目の前に起きている物事と感情を超越するカルマ・ヨーガ

目の前に起きている物事と感情を超越するカルマ・ヨーガ

人生において、自分が進んでいきたい道、到達したいゴールに向かって努力しなければならない時というのは誰にでもあると思います。私の場合はヨーガの聖典を朝の新鮮な脳の状態で勉強すること、瞑想すること、ヨーガについての書き物の仕事をする、そして仕事が終わった後にざっと掃除をしてアサナの練習、新しいプロジェクトに関する勉強という地味なルーティンをじわじわと継続すること。

これらが私の朝の習慣でありやるべきことなのですが、途中でスマートフォンを手に取ったり、ネットサーフィンを始めたりしてしまうと集中力が途切れ、心が一つの対象物から、目新しい他の対象物へと移ってしまいます。

動き続けるのが心の性質

では「あれも、これも、それも・・」と外の世界のあらゆる対象物に対し、心が彷徨う習慣から抜け出すにはどうすればいいのでしょうか?

バガヴァッド・ギーター2章41節
Here, O joy of the Kurus, there is but a single one- pointed determination; many-branched and endless are the thoughts of the irresolute.

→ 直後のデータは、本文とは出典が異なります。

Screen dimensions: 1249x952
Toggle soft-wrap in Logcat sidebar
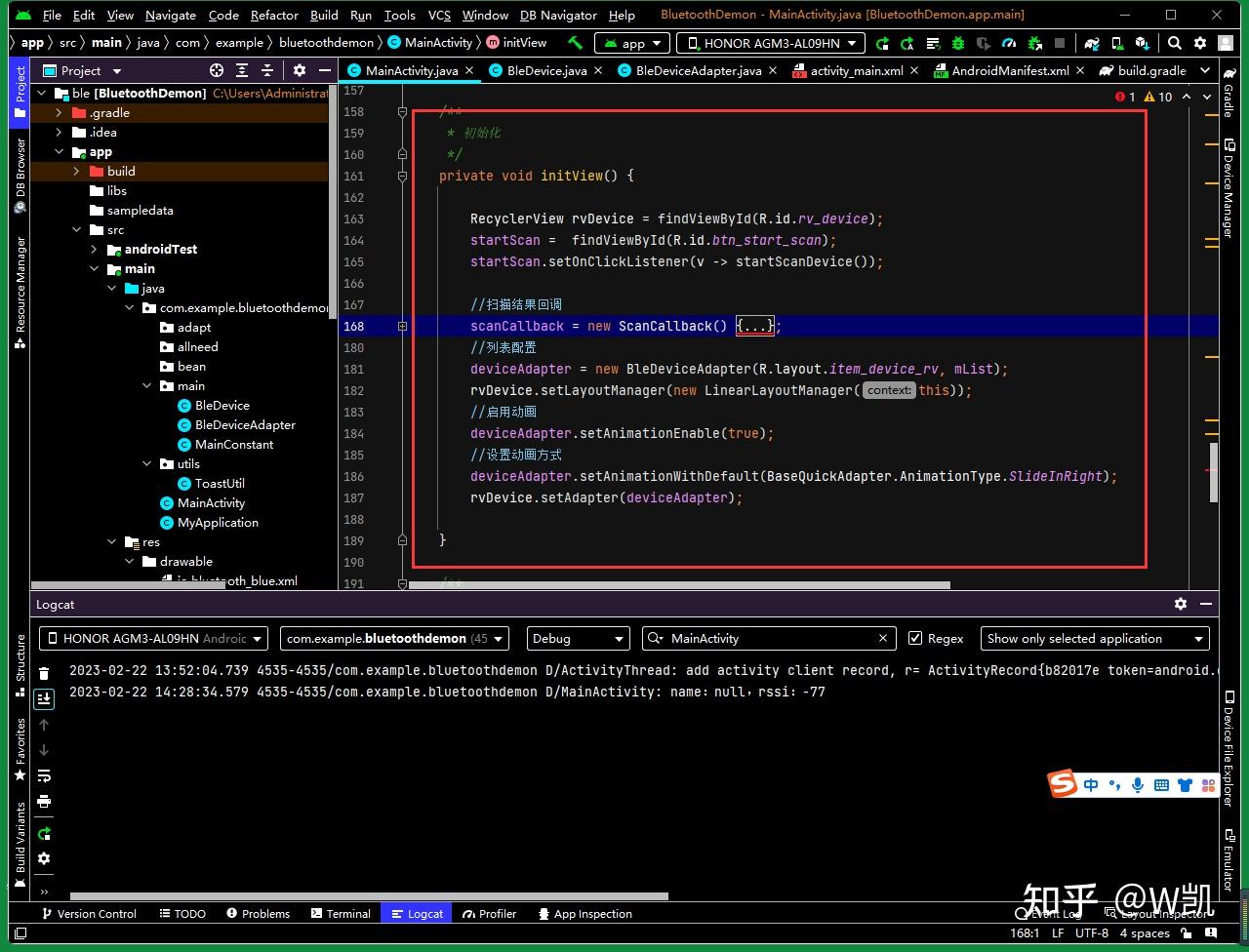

アルジュナよ。このヨーガの道をたどる時、決断をその性質とする理智(ブッディ)は唯一の対象物に対して働いている。しかし、いかなる宗教的な決断をも為していない者たちにあっては、その理智の働きは集中せず、とめどもなく拡散しているのだ。

心が対象物に対してふらふらと彷徨う習慣から抜け出すためには「固く決意したうえでの努力が必要である」とこの施設では説明されています。私は最初「え?まさかの根性論?」と戸惑いましたがこれにはちゃんと理由があります。

心をひとつの対象物に固定する

私たちの心が彷徨う習慣は長年の欲望が蓄積され、その欲望を実現するために、移ろい続ける物質社会のなかで心を動くままにさせてきたことでもたらされた結果です。何事であっても、心がふわふわと別の対象物に向かっている状態では、物事を明晰に考えることや、目的に対して能率的なアプローチができなくなります。

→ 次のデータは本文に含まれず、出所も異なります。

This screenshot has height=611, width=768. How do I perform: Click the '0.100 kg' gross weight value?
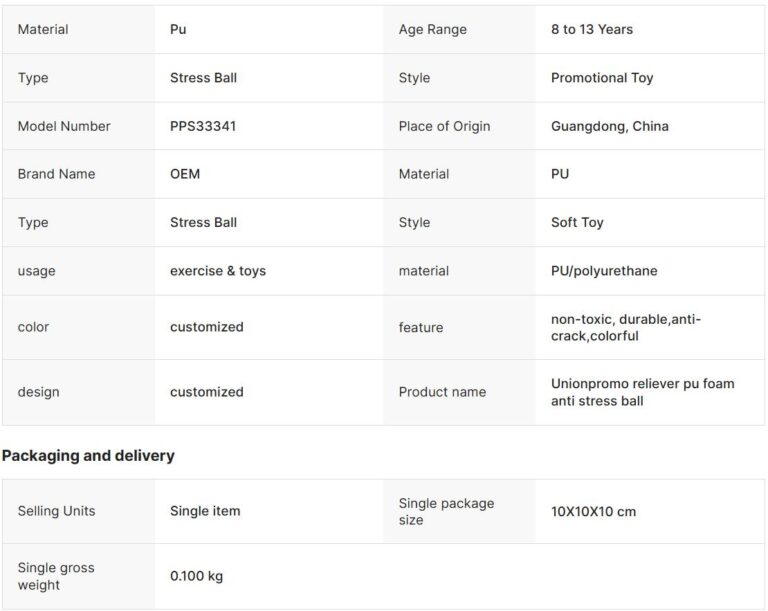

どの様な人生の暮らし方においても、それが科学者としての暮らし方、聖職者としての暮らし方であっても、その人生を完成させることを望む者は心を一つの事柄に集中させなければならない。ー シュリー・スワミ・ヴィラジェシュワラ先生著「科学で解くバガヴァッド・ギーター」より

欲望が私たちの心の動きを忙しくさせる原因ですから、“人生を完成させる”ためには行いに対する利己的な動機を捨てなければならない、とシュリー・スワミジは説明します。

バガヴァッド・ギーター2章47節
Thy right to work only, but never with its fruits; let not the fruits of action be the motive, not let thy attachment be to inaction.

汝の能力は行為することだけにあり、行為の結果を要求することにはない。したがって、行為の結果を動機として行為してはならない。同時に無為に捉われてもならない。

この詩節では、カルマ・ヨーガの根本理念が説かれています。つまり、しなければならない行為に完全にその身を捧げ、そして行為からもたらされる結果には執着しないことこそがカルマ・ヨーガである、と説いています。

私たちは行いと同時に結果を期待してしまいます。このカルマ・ヨーガに関して一般的な疑問が「なぜ、良い結果を期待してはいけないの?結果に期待しなくていいなら適当に仕事をしていいって事?」

3つの心の性質(トリ・グナ)

どんなことであっても、ある種の欲望がなければ仕事や行動につながっていかないのは事実です。大切なのはその行動のもととなる欲望がどういった性質(グナ)のものであるかということ。3種類の性質(グナ)とは、善性(サットヴァ)、動性(ラジャス)、鈍性(タマス)です。

オンライン寺子屋ヨガ

目次 1 ヨガ的な心のケア2 ヴルッティの3つの性質3 愚痴や悪口によって無駄な消耗を避ける4 心をケアし、時間や生活習…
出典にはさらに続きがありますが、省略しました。